To make kottu roti, all the ingredients mentioned above – egg, meat, vegetables, and bread – are chopped up with two metal blades and mixed together on a heated iron sheet. This clashing of metal on metal can be heard rising from many Sri Lankan restaurants.
Kottu roti is such a popular dish in Sri Lanka that there are even songs written about it.
Sambal
Sambal is a spicy sauce made with chili peppers of various types, which range from mildly hot to atomic bomb. There are many different varieties of sambal in Asia – those with peanuts, shrimp, green tomatoes, even durian – but the most popular sambal in Sri Lanka is made with ground coconut meat. They call it pol sambal.
Pol sambal is made best with freshly ground coconut. Add some garlic and ginger pounded to a paste, some lime juice, pepper, and salt, plus fresh ground chili or chili powder (or both).

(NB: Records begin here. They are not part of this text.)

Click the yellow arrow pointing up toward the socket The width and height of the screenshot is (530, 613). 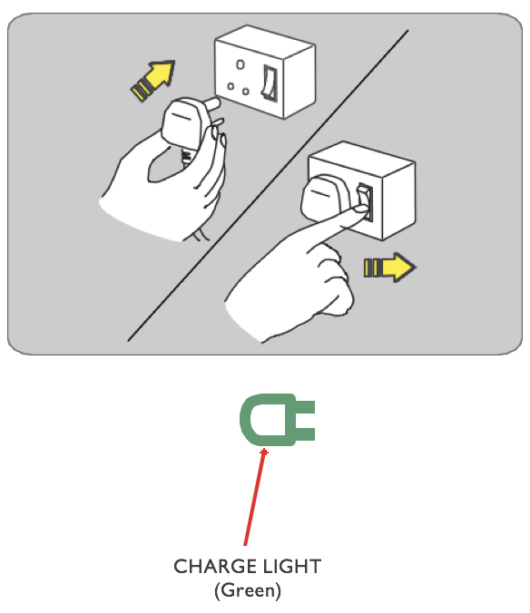coord(153,80)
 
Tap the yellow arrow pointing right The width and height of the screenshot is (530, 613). coord(390,268)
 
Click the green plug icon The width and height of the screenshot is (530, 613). coord(277,420)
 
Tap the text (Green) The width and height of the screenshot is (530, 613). coord(248,590)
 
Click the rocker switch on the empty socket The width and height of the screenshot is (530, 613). coord(270,83)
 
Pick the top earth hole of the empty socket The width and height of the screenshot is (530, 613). coord(240,64)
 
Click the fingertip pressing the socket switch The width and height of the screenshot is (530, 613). coord(362,210)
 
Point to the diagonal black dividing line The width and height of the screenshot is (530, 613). coord(268,185)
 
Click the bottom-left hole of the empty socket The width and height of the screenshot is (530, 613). coord(231,86)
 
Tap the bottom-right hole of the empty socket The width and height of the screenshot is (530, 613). coord(246,92)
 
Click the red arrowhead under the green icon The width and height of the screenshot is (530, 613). coord(264,452)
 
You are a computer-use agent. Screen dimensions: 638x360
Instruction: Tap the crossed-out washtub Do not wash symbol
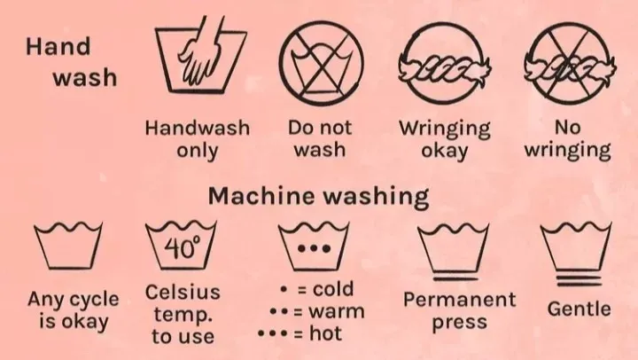pyautogui.click(x=322, y=62)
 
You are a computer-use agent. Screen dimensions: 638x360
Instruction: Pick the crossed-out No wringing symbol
pyautogui.click(x=570, y=63)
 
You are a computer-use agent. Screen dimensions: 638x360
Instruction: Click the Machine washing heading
pyautogui.click(x=318, y=196)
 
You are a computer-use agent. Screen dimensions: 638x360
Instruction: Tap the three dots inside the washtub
pyautogui.click(x=314, y=248)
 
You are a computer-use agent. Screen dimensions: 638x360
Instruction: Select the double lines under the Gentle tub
pyautogui.click(x=579, y=280)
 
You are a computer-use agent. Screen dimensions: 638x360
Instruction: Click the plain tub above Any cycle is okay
pyautogui.click(x=68, y=245)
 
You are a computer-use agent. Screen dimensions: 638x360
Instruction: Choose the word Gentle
pyautogui.click(x=579, y=309)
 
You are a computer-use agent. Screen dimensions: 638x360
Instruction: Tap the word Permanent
pyautogui.click(x=459, y=300)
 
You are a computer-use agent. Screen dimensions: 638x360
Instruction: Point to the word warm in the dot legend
pyautogui.click(x=336, y=311)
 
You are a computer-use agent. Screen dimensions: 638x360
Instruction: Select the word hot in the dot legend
pyautogui.click(x=325, y=333)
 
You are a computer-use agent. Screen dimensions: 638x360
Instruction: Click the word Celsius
pyautogui.click(x=183, y=292)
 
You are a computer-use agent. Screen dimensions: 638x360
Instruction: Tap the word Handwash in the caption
pyautogui.click(x=198, y=128)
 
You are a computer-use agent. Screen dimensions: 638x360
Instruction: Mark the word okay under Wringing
pyautogui.click(x=444, y=151)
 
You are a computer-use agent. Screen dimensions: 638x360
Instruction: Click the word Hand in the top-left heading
pyautogui.click(x=58, y=46)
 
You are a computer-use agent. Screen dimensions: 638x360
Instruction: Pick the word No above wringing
pyautogui.click(x=567, y=128)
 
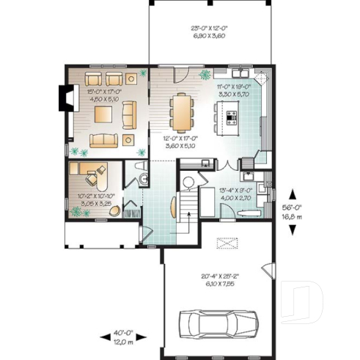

Serve it with rice and curry. Try not to forget your name as you eat!
Hoppers
Hoppers, or appam, are Sri Lankan breakfast fare, very much like bowl-shaped crepes, but they are made with coconut milk and, for some reason, are much more filling. Two hoppers make a substantial meal for one person.
Sri Lankans love hoppers so much, they have them in different forms, both sweet and savory – just like crepes. There are hoppers with soft-cooked egg in the center. There are plain hoppers, which go really well with curry. There are sweet hoppers, which have extra coconut milk and coconut cream added after the hopper is cooked. There are even hopper noodles.
Wattalapam
Wattalapam is a very popular dessert in Sri Lanka. It’s basically a custard made with coconut milk, jaggery (unrefined cane sugar), cashew nuts, cardamom, nutmeg, cloves, and eggs.
This dish is made by mixing all ingredients together and pouring the mixture onto a caramel-lined mold, to be steamed until firm.
Ceylon tea
You can’t visit Sri Lanka without tasting the tea it is so well known for – Ceylon tea. Certainly, for a tea connoisseur, the taste of freshly brewed tea from freshly dried tea leaves is something worth savoring.
Black Ceylon tea is what Sri Lanka is most famous for; Sri Lanka’s green tea is less popular, as it is darker and richer than the Chinese green tea that the world is more used to.
Ceylon white tea is a highly prized tea made from the youngest tea leaves – indeed, the highest type of white tea is made from just the very first tea buds.
Ceylon white tea may be very expensive – a pound often costs around $50 – and it may not at all be what you are used to, but it is very easy to appreciate its delicate taste with notes of honey and pine. Indeed, it would be an awful shame if you left Sri Lanka without having tasted Ceylon white tea.